北斗遺跡|擦文時代における道東釧路の集落

縄文時代ののち、北海道では本州とは異なる時代に入りました。弥生時代から古墳時代までに相当する続縄文時代、続いて、奈良時代から平安時代頃までに相当する擦文時代です。擦文時代の文化、擦文文化は、600年代に東北の人々が北海道に移住した地域で起こり、やがて北海道全域に拡大していきます。

擦文文化の拡大

本州が弥生時代を経て古墳時代に入った頃、北海道では続縄文時代という、本州とは異なる文化圏にありました。古墳時代末期の600年代になると、東北の人々が苫小牧市あたりから北海道に流入し始めます。彼らが持ち込んだ古墳時代の文化は北海道の人々に多大な影響を与え、擦文文化と呼ばれる新しい文化を生みました。

擦文文化は道央の石狩低地帯(苫小牧市から札幌市にかけて広がる低地)と呼ばれるエリアで誕生しましたが、やがて8世紀になると道北にも浸透し、9世紀にはオホーツク海沿岸に広く定着していきました。その後、11世紀には道東南部の釧路にまで擦文文化圏が広がります。

擦文時代の北斗集落|史跡北斗遺跡展示館(模型)
集落は釧路湿原に接する丘陵上に形成された。丘陵の足元には小河川が流れ、この川を遡上するサケを捕獲していたと考えられる。

擦文文化誕生のきっかけが本州人の流入だったということもあり、擦文文化圏の人々は本州との交易を活発に行うようになります。主な交易品はサケです。擦文時代の人々は、秋季に川を遡上してくるサケを捕獲して自らの食料源としつつ、燻製にして保存の効く状態で本州に輸出していたと想定されています。そのため、サケが遡上する河川の近くに集落を構えました。釧路に進出した擦文文化の人々も、釧路湿原の周縁を流れる小河川沿いに集落を設けました。その1つが北斗遺跡です。

復元住居と釧路湿原
高台に築かれた集落の後背には釧路湿原が広がる(史跡展望台から撮影)

北斗遺跡

集落は、釧路湿原西側の丘陵上に築かれました。いまも擦文時代の住居跡がくぼみとして残っています。擦文文化の住居は、続縄文時代の丸形から変わって、本州に倣った方形の竪穴です。壁際に竈門がつくようになりした。復元された住居の屋根は、釧路湿原に生息するヨシで葺かれています。一時期の住居数は5棟程度だったと想定されています。血縁関係のある親族のみによって営まれていた集落でした。

復元住居
方形の竪穴住居の屋根はヨシで葺かれている。
復元住居の内部空間|史跡北斗遺跡展示館
古墳時代の文化を取り入れ、竪穴の壁際には竈が設けられた。

また、擦文文化の土器は縄目が消え、本州の土師器のように刷毛で表面を擦って仕上げるようになりました。この擦り痕が由来となって擦文土器、擦文文化、擦文時代と呼ぶようになるのです。

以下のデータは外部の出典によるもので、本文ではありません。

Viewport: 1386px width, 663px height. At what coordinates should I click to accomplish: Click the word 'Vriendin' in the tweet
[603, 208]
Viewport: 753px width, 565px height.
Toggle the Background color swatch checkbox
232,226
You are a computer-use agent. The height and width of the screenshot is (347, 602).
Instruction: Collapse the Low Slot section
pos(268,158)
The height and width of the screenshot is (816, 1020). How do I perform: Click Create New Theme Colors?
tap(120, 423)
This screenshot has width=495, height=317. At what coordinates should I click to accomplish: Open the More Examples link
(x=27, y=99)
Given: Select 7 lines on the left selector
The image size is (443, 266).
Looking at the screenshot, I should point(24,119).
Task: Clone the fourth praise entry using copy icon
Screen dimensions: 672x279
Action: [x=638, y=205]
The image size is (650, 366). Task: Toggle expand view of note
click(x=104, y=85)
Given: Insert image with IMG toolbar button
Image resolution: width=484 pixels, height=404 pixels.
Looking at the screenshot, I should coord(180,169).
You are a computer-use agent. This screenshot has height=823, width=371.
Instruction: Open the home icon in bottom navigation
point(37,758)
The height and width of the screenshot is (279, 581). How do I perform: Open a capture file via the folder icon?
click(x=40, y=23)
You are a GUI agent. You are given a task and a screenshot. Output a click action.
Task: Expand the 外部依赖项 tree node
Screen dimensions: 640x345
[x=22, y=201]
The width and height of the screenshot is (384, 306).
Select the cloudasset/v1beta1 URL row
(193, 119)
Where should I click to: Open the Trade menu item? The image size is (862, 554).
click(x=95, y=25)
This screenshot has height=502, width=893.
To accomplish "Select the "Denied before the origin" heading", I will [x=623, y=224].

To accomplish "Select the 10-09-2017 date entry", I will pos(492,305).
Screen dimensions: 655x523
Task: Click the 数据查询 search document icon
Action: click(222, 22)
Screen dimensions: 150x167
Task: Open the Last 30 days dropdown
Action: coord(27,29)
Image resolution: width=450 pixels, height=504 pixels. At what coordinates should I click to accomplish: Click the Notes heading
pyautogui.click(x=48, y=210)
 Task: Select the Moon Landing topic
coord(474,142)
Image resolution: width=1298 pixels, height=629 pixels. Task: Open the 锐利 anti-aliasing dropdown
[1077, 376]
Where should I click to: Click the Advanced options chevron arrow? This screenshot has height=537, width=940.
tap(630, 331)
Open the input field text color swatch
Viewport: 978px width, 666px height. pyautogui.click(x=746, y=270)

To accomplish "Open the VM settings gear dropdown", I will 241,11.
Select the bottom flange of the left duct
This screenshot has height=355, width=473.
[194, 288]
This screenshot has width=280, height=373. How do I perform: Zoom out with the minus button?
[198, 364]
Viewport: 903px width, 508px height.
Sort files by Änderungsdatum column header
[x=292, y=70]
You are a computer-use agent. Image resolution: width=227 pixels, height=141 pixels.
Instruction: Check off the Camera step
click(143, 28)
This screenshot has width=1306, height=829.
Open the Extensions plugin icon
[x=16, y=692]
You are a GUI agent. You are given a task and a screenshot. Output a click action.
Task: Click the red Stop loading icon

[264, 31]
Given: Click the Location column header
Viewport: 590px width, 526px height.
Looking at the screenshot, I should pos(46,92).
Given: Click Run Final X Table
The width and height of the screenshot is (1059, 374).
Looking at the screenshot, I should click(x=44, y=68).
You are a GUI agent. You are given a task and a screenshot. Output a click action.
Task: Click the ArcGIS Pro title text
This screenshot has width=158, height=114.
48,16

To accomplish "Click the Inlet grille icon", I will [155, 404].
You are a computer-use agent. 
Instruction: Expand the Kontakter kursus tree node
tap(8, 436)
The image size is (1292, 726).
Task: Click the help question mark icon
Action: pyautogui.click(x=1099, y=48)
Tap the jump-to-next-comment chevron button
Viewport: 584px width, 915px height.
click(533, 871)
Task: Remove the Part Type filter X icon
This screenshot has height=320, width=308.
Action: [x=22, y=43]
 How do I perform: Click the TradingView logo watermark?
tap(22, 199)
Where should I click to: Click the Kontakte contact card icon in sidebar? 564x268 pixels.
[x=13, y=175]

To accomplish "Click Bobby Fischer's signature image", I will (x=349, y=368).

集落が設けられた丘陵の眼下には小河川が流れています。当時、この川を遡上するサケを交易品として捕獲していたのかもしれません。その他の交易品としてオオワシの尾羽がありました。オオワシは夏季にロシア東部で繁殖し、冬季になると北海道の道北や道東に南下して越冬する大型のワシで、その尾羽は矢羽として当時とても重宝されていたそうです。このオオワシは、遡上する鮭を目当てに集落の上空を飛来していたことでしょう。北斗遺跡の人々もオオワシを捕獲して、その尾羽を交易品とし、本州で生産された鉄器などを入手していたのかもしれません。擦文時代、本州で製造された鉄器が北海道全域に普及する時代でもあるのです。

丘陵下の河川

擦文時代の集落遺跡からは墓域の発見事例が少ないとされています。北斗遺跡でも擦文時代の墓域は発見されていません。彼らはどこに遺体を葬ったのでしょうか。その一つの可能性が住居葬です。死者が生前に住んでいた住居にそのまま遺体を安置していたのではないかと想定されているのです。北斗遺跡には所狭しと竪穴の住居跡が残っていますが、穴を埋めなかった理由は、そこが死者の眠る墓だったからなのかもしれません。

復元住居と竪穴住居跡
死者は住居内に安置され、家屋はそのまま残されていたか。

擦文文化圏は知床半島や根室半島へ拡大する過程でオホーツク文化と接触し、トビニタイ文化という新しい文化を生みながら、道東域を覆い尽くしていきます。やがて13世紀には、オホーツク文化の要素を取り込みながらニブタニ文化(アイヌ文化)へと展開していきました。本州では鎌倉時代の後期に差し掛かろうとする頃のことです。